Records from a data source:
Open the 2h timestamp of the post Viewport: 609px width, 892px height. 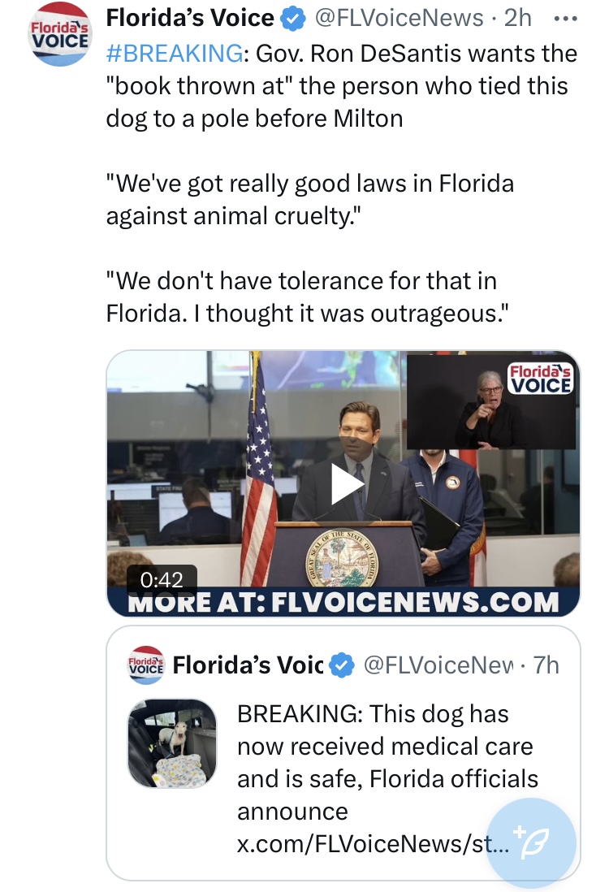coord(518,18)
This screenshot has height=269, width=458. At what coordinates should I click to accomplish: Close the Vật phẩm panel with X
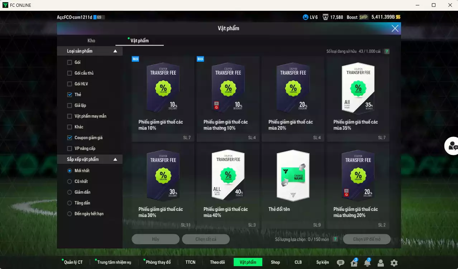(x=395, y=29)
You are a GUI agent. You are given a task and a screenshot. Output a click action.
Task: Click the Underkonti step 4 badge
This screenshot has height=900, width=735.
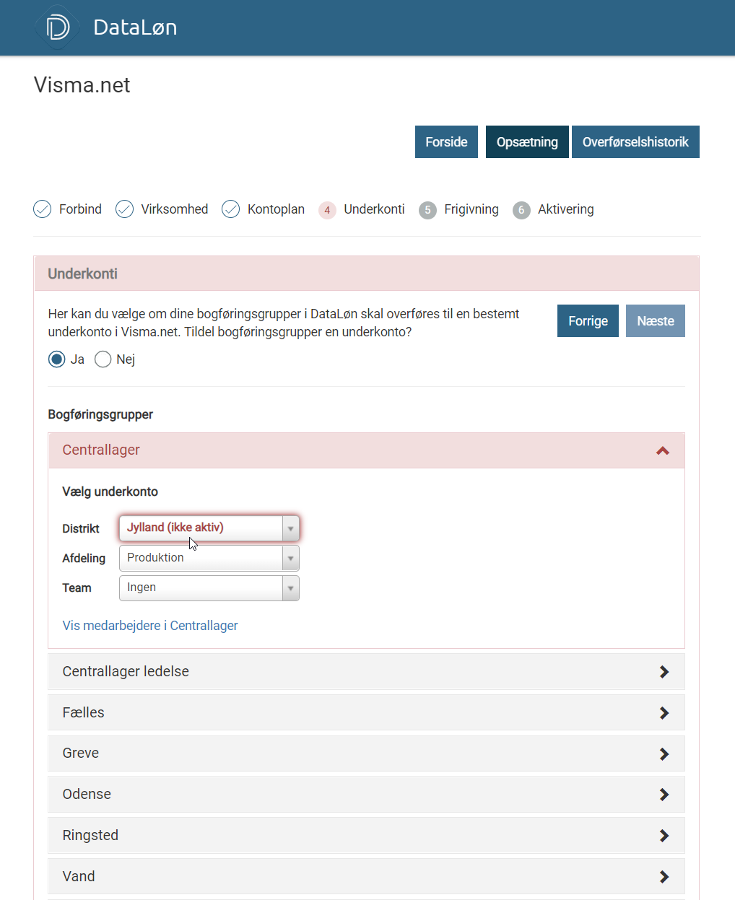[x=327, y=210]
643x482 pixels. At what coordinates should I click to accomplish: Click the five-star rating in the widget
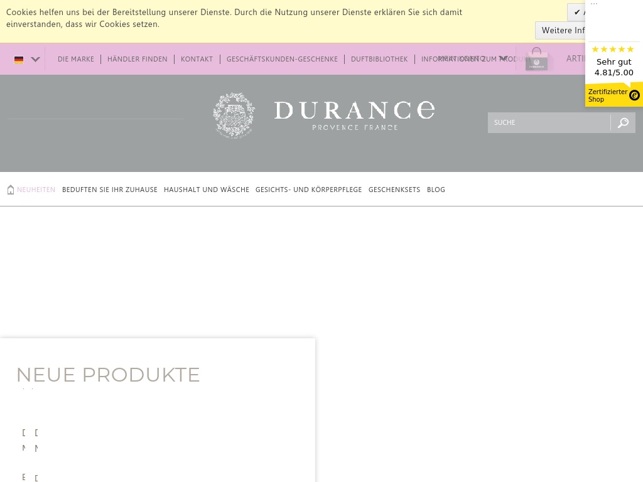(x=613, y=50)
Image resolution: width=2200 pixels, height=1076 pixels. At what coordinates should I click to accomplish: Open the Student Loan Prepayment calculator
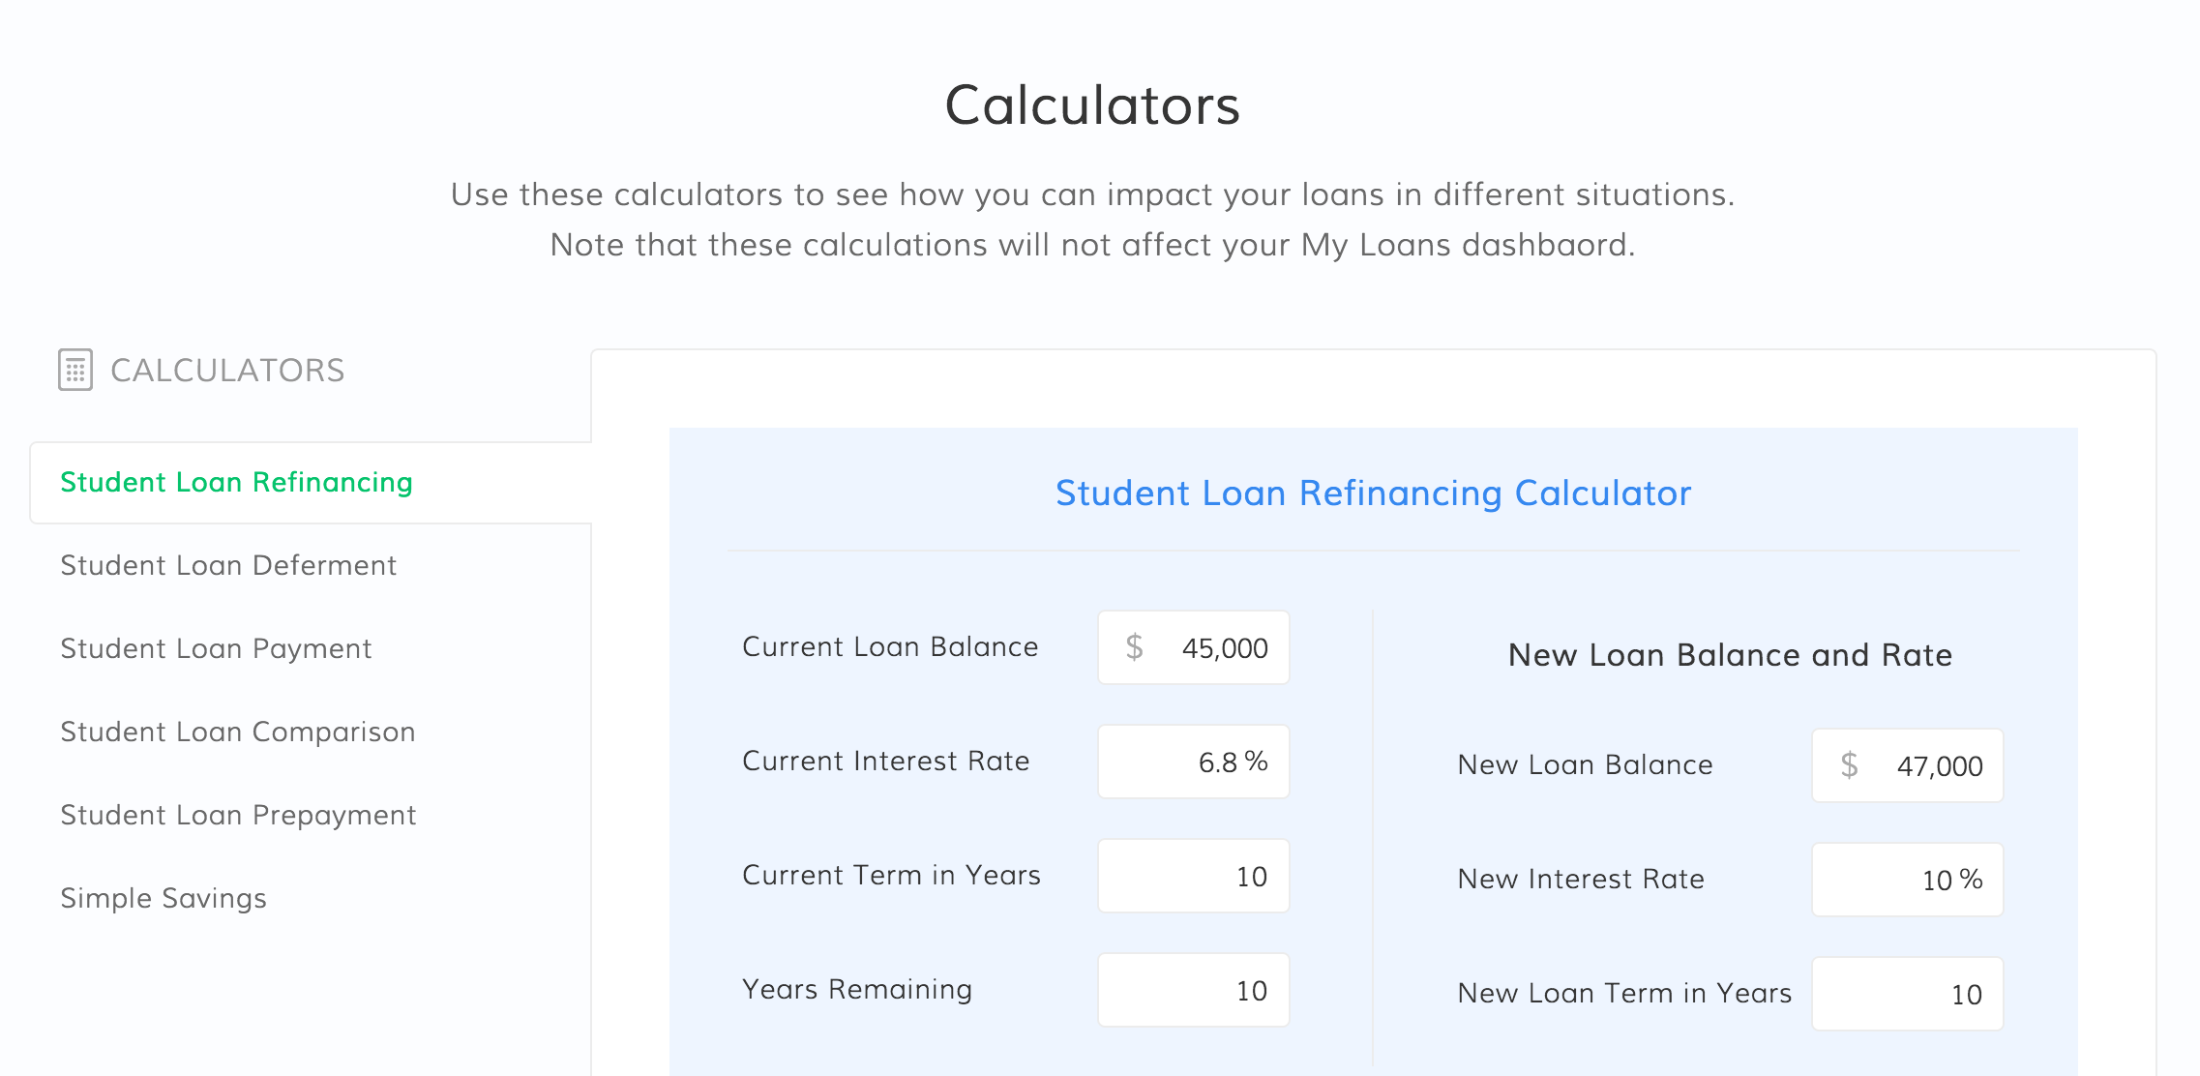click(x=238, y=815)
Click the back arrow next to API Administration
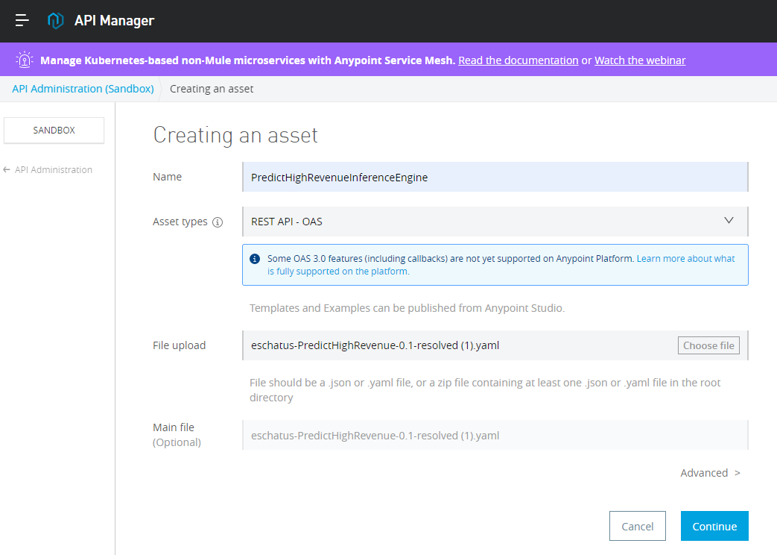Image resolution: width=777 pixels, height=555 pixels. [7, 170]
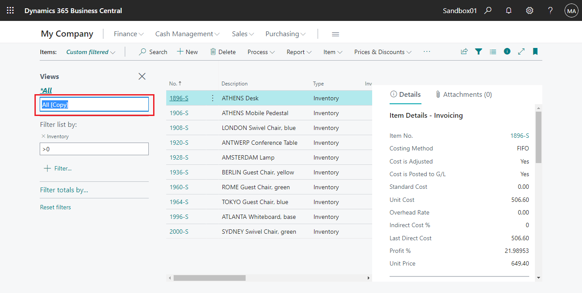Click the New button to create an item

click(187, 51)
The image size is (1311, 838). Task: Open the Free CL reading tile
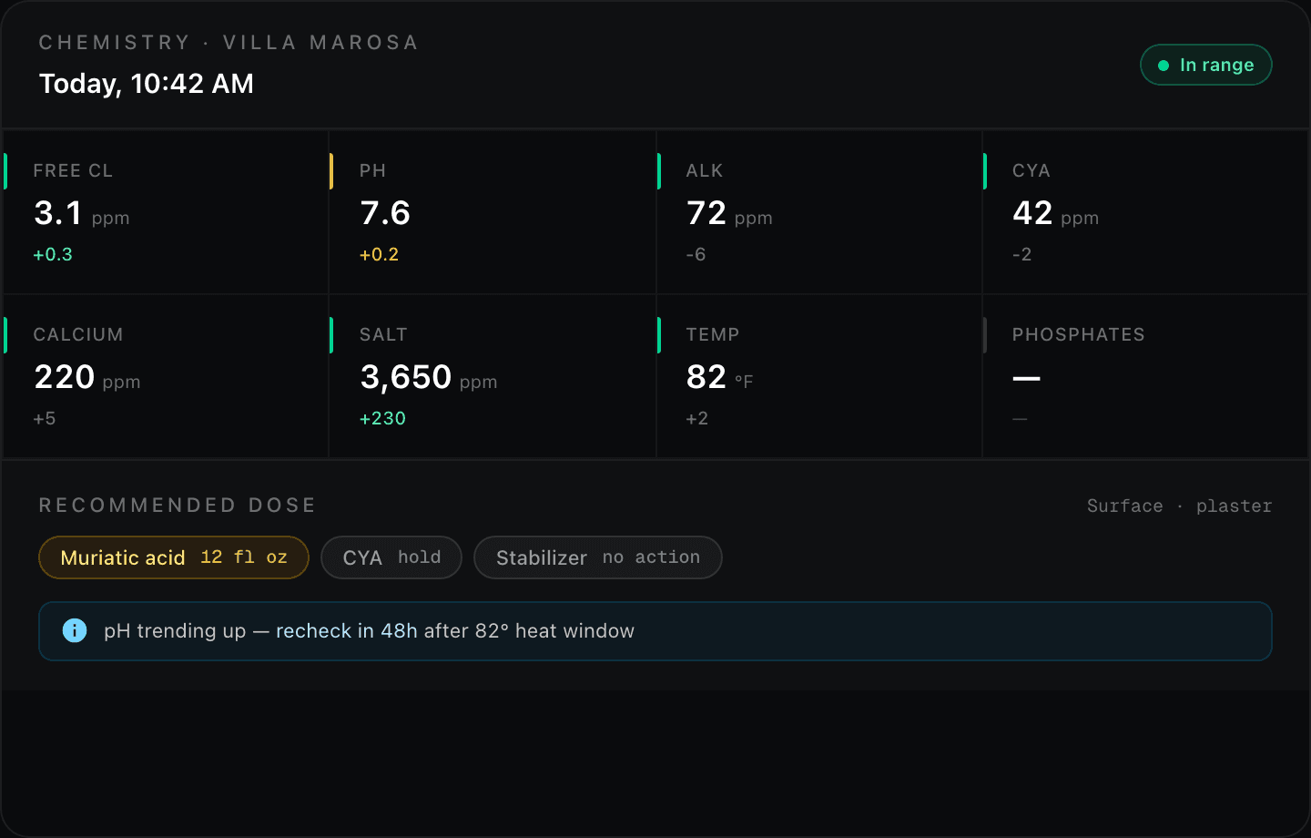point(166,212)
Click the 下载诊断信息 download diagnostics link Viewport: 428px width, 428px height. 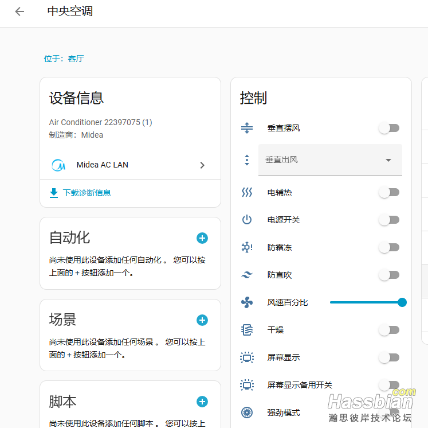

* **Task item**:
Leave every picture out and retype exactly the lines of the records above from the one holding "You are a GUI" through the last, both ends included and nothing besides.

* **Response for this exercise**:
You are a GUI agent. You are given a task and a screenshot. Output a click action.
Task: Click the Underkonti step 4 badge
This screenshot has height=900, width=735.
[x=327, y=210]
643x482 pixels. At what coordinates should I click to accomplish: Click the five-star rating in the widget
(x=613, y=50)
Image resolution: width=2200 pixels, height=1076 pixels. At what coordinates should I click to accomplish: Open the Student Loan Prepayment calculator
click(x=238, y=815)
Click the back arrow next to API Administration
Image resolution: width=777 pixels, height=555 pixels. [7, 170]
Click the New button to create an item

click(187, 51)
The image size is (1311, 838). Task: Open the Free CL reading tile
point(166,212)
Click the 下载诊断信息 download diagnostics link Viewport: 428px width, 428px height. 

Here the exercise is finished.